# Dataset entries
========================================================================

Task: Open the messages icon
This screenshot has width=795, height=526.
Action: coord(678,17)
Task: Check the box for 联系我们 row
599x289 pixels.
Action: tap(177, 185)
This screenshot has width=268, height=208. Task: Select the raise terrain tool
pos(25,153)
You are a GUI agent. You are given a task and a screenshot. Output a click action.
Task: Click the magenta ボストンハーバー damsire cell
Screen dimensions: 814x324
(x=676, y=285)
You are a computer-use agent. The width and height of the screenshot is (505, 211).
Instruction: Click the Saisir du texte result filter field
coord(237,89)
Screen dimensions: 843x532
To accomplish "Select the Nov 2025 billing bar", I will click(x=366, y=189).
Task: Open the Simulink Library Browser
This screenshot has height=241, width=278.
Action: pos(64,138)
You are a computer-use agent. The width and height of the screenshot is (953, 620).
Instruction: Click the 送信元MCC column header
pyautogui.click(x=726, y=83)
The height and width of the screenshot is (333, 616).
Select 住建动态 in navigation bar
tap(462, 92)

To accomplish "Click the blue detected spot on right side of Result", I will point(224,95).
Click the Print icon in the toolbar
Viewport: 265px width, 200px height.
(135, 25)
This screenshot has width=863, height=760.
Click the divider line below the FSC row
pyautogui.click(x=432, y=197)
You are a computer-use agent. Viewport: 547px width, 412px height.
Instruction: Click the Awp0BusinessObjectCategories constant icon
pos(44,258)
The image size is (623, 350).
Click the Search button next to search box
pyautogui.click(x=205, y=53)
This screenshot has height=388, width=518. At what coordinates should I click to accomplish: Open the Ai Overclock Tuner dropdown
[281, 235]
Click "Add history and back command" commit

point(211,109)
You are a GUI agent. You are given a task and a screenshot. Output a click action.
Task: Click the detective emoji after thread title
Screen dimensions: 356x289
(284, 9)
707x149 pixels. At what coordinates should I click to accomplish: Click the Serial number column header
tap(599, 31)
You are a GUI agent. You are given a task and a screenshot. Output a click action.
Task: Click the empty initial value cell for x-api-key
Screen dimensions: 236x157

========================================================================

# Task to carry out
The word to find is "cell". Copy every line of the data that holds it.

# Response area
Task: Click the magenta ボストンハーバー damsire cell
Task: Click the empty initial value cell for x-api-key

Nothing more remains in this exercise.